───── Text excerpt ─────

PAINTING SHADOW CALLIGRAPHY – THE SHORT FILMS OF BRUCE WOOD

During his 22 years teaching at the Art Institute of Chicago, the legendary experimental filmmaker Stan Brakhage helped many filmmakers find their own voice. The best of them would produce work that would thankfully avoid being too closely linked to his inescapable influence on the American avant-garde, including such important filmmakers as Bill Brand, Louis Hock, Marjorie Keller, and Saul Levine. One of the lesser-known names to emerge from the Chicago scene was Bruce Wood, a Massachusetts-based painter whose love of Brakhage’s classic Window Water Baby Moving and the animated films of Robert Breer had him specifically coming to the Institute to study under Brakhage. After a five-year period of prolific filmmaking in the 1970s that led to greater recognition in Europe than in the United States, he largely returned to painting and subsequent work as an art dealer.

Wood’s almost entirely black-and-white body of cinematic work both predates the B&W works of the better-known Andrew Noren, and suggests an alternative route for monochromatic abstraction that is closer to Franz Kline’s paintings and a private form of calligraphy than conventional photography. His use of multiple exposures and superimpositions, rescaling images, and single-frame manipulations turn initially realistic imagery into sensual shadow motions. Spectacle is pleased to announce the first-ever complete retrospective of Bruce Wood’s 16mm short films, with all titles projected on 16mm, and with Wood in attendance for introductions and Q&As.

───── Excerpted records ─────

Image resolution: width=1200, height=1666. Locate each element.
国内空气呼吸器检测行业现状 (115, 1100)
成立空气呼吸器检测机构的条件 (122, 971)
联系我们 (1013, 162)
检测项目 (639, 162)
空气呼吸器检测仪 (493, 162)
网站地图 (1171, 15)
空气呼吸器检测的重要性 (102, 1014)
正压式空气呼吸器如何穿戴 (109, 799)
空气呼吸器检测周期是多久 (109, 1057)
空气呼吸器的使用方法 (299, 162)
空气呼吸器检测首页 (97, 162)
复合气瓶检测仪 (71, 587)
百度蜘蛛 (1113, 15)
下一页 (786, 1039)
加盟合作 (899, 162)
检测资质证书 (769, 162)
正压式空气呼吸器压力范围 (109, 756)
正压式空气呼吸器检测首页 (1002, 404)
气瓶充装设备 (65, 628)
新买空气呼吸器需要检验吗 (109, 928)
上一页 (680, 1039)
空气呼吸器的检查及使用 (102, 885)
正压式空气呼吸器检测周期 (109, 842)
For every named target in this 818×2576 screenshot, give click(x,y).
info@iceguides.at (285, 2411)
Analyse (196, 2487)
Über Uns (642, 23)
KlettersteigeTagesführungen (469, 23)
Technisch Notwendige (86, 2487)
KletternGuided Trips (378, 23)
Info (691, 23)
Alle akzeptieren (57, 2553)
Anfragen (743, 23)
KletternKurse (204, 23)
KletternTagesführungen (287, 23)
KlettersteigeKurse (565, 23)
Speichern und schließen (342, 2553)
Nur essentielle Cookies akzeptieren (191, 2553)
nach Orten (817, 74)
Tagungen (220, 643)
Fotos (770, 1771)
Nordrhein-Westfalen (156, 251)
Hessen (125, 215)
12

─────

_Required task 1_.
According to the text on Bruce Wood's short films, what drew Wood to the Art Institute of Chicago to study under Brakhage?
_Required task 2_.
From the listing, copy word for word the stretch from the line containing "Über Uns (642, 23)" through the line containing "Fotos (770, 1771)".
The text and the listing have no connection to each other.

_Final result 1_.
Wood came to the Institute specifically to study under Brakhage because he loved Brakhage's classic Window Water Baby Moving and the animated films of Robert Breer.

_Final result 2_.
Über Uns (642, 23)
KlettersteigeTagesführungen (469, 23)
Technisch Notwendige (86, 2487)
KletternGuided Trips (378, 23)
Info (691, 23)
Alle akzeptieren (57, 2553)
Anfragen (743, 23)
KletternKurse (204, 23)
KletternTagesführungen (287, 23)
KlettersteigeKurse (565, 23)
Speichern und schließen (342, 2553)
Nur essentielle Cookies akzeptieren (191, 2553)
nach Orten (817, 74)
Tagungen (220, 643)
Fotos (770, 1771)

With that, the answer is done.